Stored data entries:
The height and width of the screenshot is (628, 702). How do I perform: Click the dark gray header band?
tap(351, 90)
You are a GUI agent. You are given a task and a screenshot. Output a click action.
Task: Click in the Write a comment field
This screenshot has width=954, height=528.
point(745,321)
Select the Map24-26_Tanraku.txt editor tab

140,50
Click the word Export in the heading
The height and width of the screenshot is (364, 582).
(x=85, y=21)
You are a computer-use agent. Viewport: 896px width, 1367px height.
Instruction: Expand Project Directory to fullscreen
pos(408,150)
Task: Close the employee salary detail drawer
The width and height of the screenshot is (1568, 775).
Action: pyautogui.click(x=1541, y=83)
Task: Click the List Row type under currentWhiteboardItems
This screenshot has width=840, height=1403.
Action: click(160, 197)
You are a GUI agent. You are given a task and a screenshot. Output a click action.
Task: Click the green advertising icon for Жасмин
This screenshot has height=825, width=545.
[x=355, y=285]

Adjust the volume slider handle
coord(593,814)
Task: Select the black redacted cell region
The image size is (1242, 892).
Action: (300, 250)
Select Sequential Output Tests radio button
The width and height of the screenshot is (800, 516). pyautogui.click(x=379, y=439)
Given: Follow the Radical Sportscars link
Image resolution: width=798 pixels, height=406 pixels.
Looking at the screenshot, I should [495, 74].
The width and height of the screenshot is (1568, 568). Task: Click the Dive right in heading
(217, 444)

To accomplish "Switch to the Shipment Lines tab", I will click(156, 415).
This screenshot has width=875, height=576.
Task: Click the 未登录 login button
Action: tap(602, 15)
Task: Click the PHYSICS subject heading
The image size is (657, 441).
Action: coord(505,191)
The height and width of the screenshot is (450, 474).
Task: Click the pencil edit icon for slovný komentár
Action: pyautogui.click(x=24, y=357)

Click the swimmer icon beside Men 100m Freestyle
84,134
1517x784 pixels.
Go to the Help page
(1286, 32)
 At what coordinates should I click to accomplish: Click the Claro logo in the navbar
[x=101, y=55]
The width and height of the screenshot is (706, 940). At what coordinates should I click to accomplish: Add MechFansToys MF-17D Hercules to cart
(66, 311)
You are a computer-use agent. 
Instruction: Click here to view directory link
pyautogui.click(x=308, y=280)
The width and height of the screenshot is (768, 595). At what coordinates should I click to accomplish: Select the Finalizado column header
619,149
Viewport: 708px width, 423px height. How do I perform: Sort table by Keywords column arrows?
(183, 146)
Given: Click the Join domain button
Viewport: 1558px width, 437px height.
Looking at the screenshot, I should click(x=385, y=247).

** Task details **
After the last line, print all the entries once again, unchanged.

** Exercise output **
The height and width of the screenshot is (628, 702). How do I perform: Click the dark gray header band?
tap(351, 90)
You are a GUI agent. You are given a task and a screenshot. Output a click action.
Task: Click in the Write a comment field
This screenshot has width=954, height=528.
point(745,321)
Select the Map24-26_Tanraku.txt editor tab

140,50
Click the word Export in the heading
The height and width of the screenshot is (364, 582).
(x=85, y=21)
You are a computer-use agent. Viewport: 896px width, 1367px height.
Instruction: Expand Project Directory to fullscreen
pos(408,150)
Task: Close the employee salary detail drawer
The width and height of the screenshot is (1568, 775).
Action: pyautogui.click(x=1541, y=83)
Task: Click the List Row type under currentWhiteboardItems
This screenshot has width=840, height=1403.
Action: click(160, 197)
You are a GUI agent. You are given a task and a screenshot. Output a click action.
Task: Click the green advertising icon for Жасмин
This screenshot has height=825, width=545.
[x=355, y=285]

Adjust the volume slider handle
coord(593,814)
Task: Select the black redacted cell region
The image size is (1242, 892).
Action: (300, 250)
Select Sequential Output Tests radio button
The width and height of the screenshot is (800, 516). pyautogui.click(x=379, y=439)
Given: Follow the Radical Sportscars link
Image resolution: width=798 pixels, height=406 pixels.
Looking at the screenshot, I should [495, 74].
The width and height of the screenshot is (1568, 568). Task: Click the Dive right in heading
(217, 444)

To accomplish "Switch to the Shipment Lines tab", I will click(156, 415).
This screenshot has width=875, height=576.
Task: Click the 未登录 login button
Action: tap(602, 15)
Task: Click the PHYSICS subject heading
The image size is (657, 441).
Action: coord(505,191)
The height and width of the screenshot is (450, 474).
Task: Click the pencil edit icon for slovný komentár
Action: pyautogui.click(x=24, y=357)

Click the swimmer icon beside Men 100m Freestyle
84,134
1517x784 pixels.
Go to the Help page
(1286, 32)
 At what coordinates should I click to accomplish: Click the Claro logo in the navbar
[x=101, y=55]
The width and height of the screenshot is (706, 940). At what coordinates should I click to accomplish: Add MechFansToys MF-17D Hercules to cart
(66, 311)
You are a computer-use agent. 
Instruction: Click here to view directory link
pyautogui.click(x=308, y=280)
The width and height of the screenshot is (768, 595). At what coordinates should I click to accomplish: Select the Finalizado column header
619,149
Viewport: 708px width, 423px height. How do I perform: Sort table by Keywords column arrows?
(183, 146)
Given: Click the Join domain button
Viewport: 1558px width, 437px height.
Looking at the screenshot, I should click(x=385, y=247).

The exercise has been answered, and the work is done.